Papa Francesco è stato eletto al soglio petrino da pochissimi mesi ma continua a dare scandalo ogni giorno. Per come veste, per dove abita, per quello che dice, per quello che decide. Scandalo, ma benefico, tonificante, innovativo.

Con i giornalisti parla poco, anzi non parla affatto, il circo mediatico non fa per lui, non è nei suoi gusti, ma il suo dialogo con la gente è continuo, collettivo e individuale, ascolta, domanda, risponde, arriva nei luoghi più disparati ed ha sempre un testo da leggere tra le mani ma subito lo butta via. Improvvisa senza sforzo alcuno a cielo aperto o in una chiesa, in una capanna di pescatori o sulla spiaggia di Copacabana, nel salone delle udienze o dalla “papamobile” che fende dolcemente la folla dei fedeli.

È buono come Papa Giovanni, affascina la gente come Wojtyla, è cresciuto tra i gesuiti, ha scelto di chiamarsi Francesco perché vuole la Chiesa del poverello di Assisi. Infine: è candido come una colomba ma furbo come una volpe. Tutti ne scrivono, tutti lo guardano ammirati e tutti, presbiteri e laici, uomini e donne, giovani e vecchi, credenti e non credenti aspettano di vedere che cosa farà il giorno dopo.
Di politica non si occupa, non l’ha mai fatto né in Argentina da vescovo né dal Vaticano da papa. Criticò Videla sistematicamente, ma non per l’orribile dittatura da lui instaurata ma perché non provvedeva ad aiutare i poveri, i deboli, i bisognosi. Alla fine il governo, per liberarsi di quella voce fastidiosa, mise a sua disposizione una struttura assistenziale fino a quel momento inerte e lui abbandonò la
sua diocesi ad un vicario e cominciò a battere tutto il paese come un missionario, ma non per convertire bensì per aiutare, educare, infondere speranza e carità.

Due mesi fa ha pubblicato un’enciclica sulla fede, un testo già scritto dal suo predecessore con il quale convive senza alcun imbarazzo a poche centinaia di metri di distanza. Ha ritoccato in pochi punti quel testo e l’ha firmato e reso pubblico.
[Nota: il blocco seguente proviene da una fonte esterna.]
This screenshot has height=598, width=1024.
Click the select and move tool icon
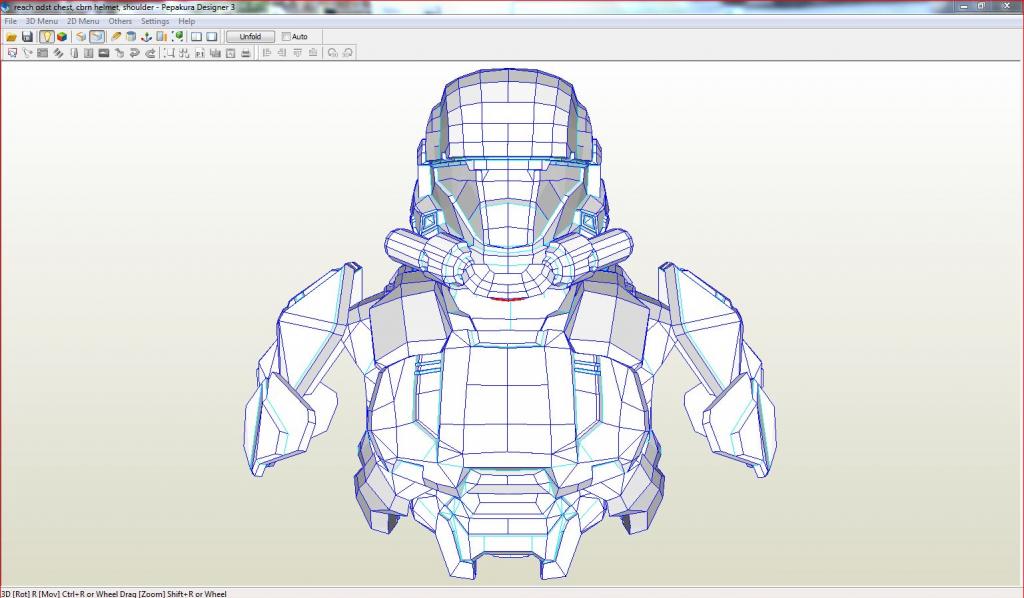(x=12, y=53)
L’enciclica è alquanto innovativa rispetto ad altre sullo stesso tema emesse dai suoi predecessori. La novità sta nel fatto che non si occupa del rapporto tra fede e ragione. Non esclude affatto che quel rapporto ci sia, ma a lui (e a Benedetto XVI) interessa la grazia che promana dal Signore e scende sui fedeli. La grazia coincide con la fede e la fede con la carità, l’amore per il prossimo, che è il solo modo – attenzione: il solo modo – di amare il Signore. Si sente il profumo intellettuale di Agostino. Più di Agostino che di Paolo. Ma qui andiamo già nel difficile. Si dovrebbe pensare che siano tre i Santi di riferimento per l’attuale Vescovo di Roma (che insiste molto su questa qualifica che accompagna e addirittura precede il titolo pontificale): Agostino, Ignazio, Francesco.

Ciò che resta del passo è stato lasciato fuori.